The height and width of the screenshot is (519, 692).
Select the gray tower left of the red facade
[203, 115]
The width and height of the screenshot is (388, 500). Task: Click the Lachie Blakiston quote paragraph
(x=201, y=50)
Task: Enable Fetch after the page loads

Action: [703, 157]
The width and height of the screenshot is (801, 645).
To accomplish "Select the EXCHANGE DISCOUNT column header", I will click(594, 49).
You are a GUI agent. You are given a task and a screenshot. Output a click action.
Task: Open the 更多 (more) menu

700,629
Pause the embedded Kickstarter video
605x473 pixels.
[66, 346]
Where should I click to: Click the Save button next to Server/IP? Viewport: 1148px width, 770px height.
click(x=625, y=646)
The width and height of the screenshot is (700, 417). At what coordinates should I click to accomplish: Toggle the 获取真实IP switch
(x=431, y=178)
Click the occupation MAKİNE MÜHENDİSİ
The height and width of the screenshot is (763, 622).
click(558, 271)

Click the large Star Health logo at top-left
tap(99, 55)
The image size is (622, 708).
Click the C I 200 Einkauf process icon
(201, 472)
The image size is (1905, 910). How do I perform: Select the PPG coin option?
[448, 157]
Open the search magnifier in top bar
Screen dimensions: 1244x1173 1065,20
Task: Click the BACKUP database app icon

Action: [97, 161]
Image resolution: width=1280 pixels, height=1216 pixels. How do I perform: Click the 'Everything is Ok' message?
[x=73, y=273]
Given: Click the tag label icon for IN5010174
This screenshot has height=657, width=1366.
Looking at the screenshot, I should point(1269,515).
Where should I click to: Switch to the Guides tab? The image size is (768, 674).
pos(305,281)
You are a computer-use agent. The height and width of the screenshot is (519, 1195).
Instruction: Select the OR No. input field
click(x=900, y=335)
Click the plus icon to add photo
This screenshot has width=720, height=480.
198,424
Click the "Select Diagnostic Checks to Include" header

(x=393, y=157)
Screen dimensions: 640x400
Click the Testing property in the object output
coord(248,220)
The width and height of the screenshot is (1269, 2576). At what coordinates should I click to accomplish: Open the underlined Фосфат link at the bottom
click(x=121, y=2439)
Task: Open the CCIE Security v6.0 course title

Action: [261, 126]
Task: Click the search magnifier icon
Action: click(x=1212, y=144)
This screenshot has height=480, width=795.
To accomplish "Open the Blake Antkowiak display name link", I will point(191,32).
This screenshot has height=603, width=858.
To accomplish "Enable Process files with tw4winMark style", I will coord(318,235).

| TASK PROMPT |
Line by line, copy the data above exactly as it reads.

| WRITTEN RESPONSE |
The height and width of the screenshot is (519, 692).
Select the gray tower left of the red facade
[203, 115]
The width and height of the screenshot is (388, 500). Task: Click the Lachie Blakiston quote paragraph
(x=201, y=50)
Task: Enable Fetch after the page loads

Action: [703, 157]
The width and height of the screenshot is (801, 645).
To accomplish "Select the EXCHANGE DISCOUNT column header", I will click(594, 49).
You are a GUI agent. You are given a task and a screenshot. Output a click action.
Task: Open the 更多 (more) menu

700,629
Pause the embedded Kickstarter video
605x473 pixels.
[66, 346]
Where should I click to: Click the Save button next to Server/IP? Viewport: 1148px width, 770px height.
click(x=625, y=646)
The width and height of the screenshot is (700, 417). At what coordinates should I click to accomplish: Toggle the 获取真实IP switch
(x=431, y=178)
Click the occupation MAKİNE MÜHENDİSİ
The height and width of the screenshot is (763, 622).
click(558, 271)

Click the large Star Health logo at top-left
tap(99, 55)
The image size is (622, 708).
Click the C I 200 Einkauf process icon
(201, 472)
The image size is (1905, 910). How do I perform: Select the PPG coin option?
[448, 157]
Open the search magnifier in top bar
Screen dimensions: 1244x1173 1065,20
Task: Click the BACKUP database app icon

Action: [97, 161]
Image resolution: width=1280 pixels, height=1216 pixels. How do I perform: Click the 'Everything is Ok' message?
[x=73, y=273]
Given: Click the tag label icon for IN5010174
This screenshot has height=657, width=1366.
Looking at the screenshot, I should point(1269,515).
Where should I click to: Switch to the Guides tab? The image size is (768, 674).
pos(305,281)
You are a computer-use agent. The height and width of the screenshot is (519, 1195).
Instruction: Select the OR No. input field
click(x=900, y=335)
Click the plus icon to add photo
This screenshot has width=720, height=480.
198,424
Click the "Select Diagnostic Checks to Include" header

(x=393, y=157)
Screen dimensions: 640x400
Click the Testing property in the object output
coord(248,220)
The width and height of the screenshot is (1269, 2576). At what coordinates should I click to accomplish: Open the underlined Фосфат link at the bottom
click(x=121, y=2439)
Task: Open the CCIE Security v6.0 course title

Action: [261, 126]
Task: Click the search magnifier icon
Action: click(x=1212, y=144)
This screenshot has height=480, width=795.
To accomplish "Open the Blake Antkowiak display name link", I will point(191,32).
This screenshot has height=603, width=858.
To accomplish "Enable Process files with tw4winMark style", I will coord(318,235).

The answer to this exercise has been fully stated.